◆ **What is being asked**: Only the lines from the one containing "Task: Go to first page in dialog pager" through the end of the entries are to be copied, exactly and without pictures, please.

Top of Data

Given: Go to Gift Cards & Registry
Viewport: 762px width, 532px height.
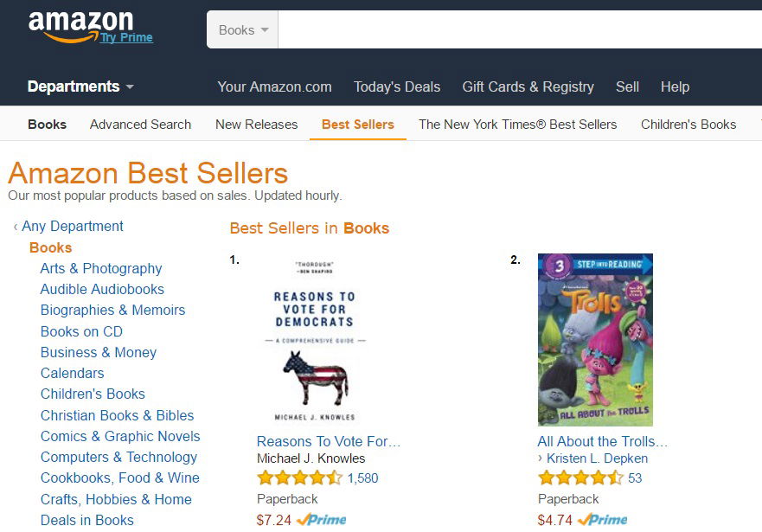Looking at the screenshot, I should click(528, 87).
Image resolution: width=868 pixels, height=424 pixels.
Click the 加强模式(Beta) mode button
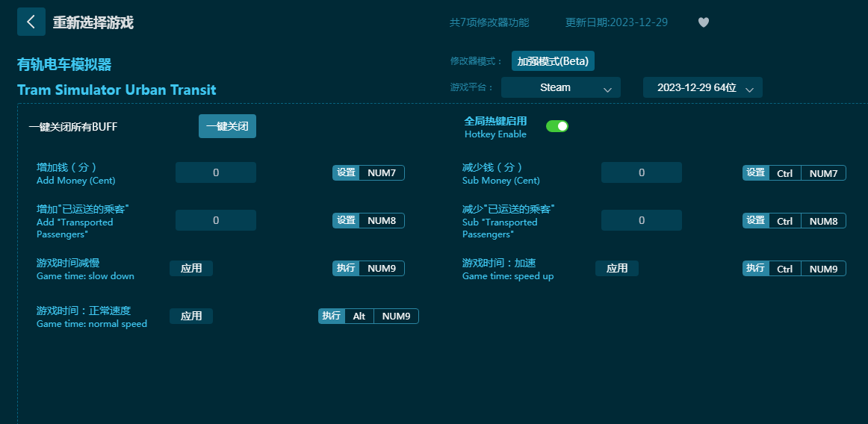pyautogui.click(x=553, y=61)
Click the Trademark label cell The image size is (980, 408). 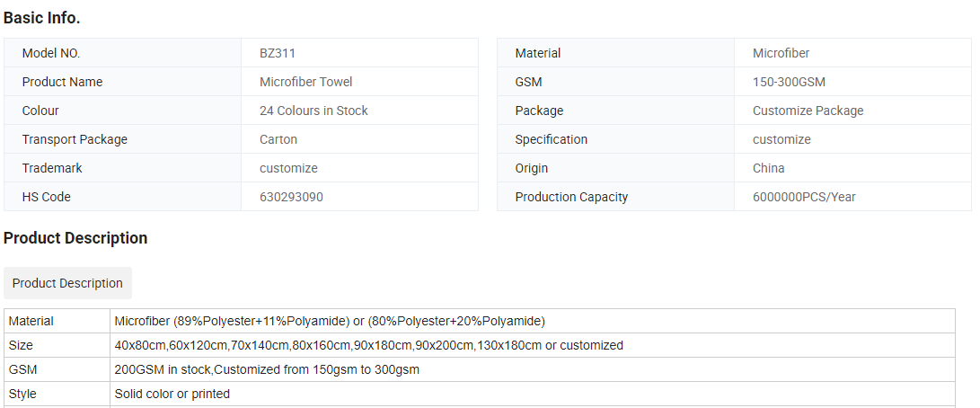122,168
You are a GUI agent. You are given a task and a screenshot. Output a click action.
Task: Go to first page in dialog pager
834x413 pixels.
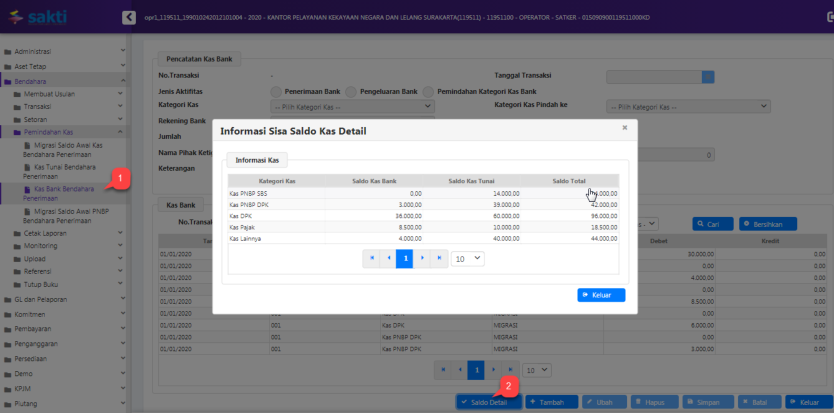click(372, 258)
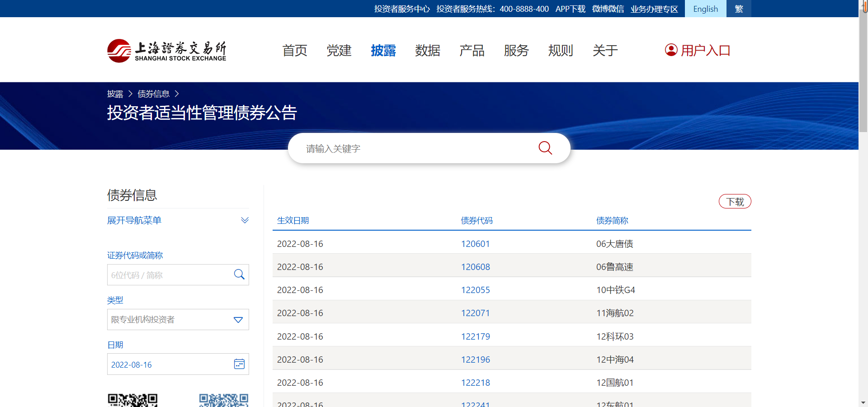Image resolution: width=868 pixels, height=407 pixels.
Task: Focus the 6-digit bond code input
Action: (170, 275)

Bottom of Data

◆ **Exercise answer**:
Task: Go to first page in dialog pager
834x413 pixels.
click(372, 258)
Image resolution: width=868 pixels, height=407 pixels.
Task: Focus the 6-digit bond code input
Action: (170, 275)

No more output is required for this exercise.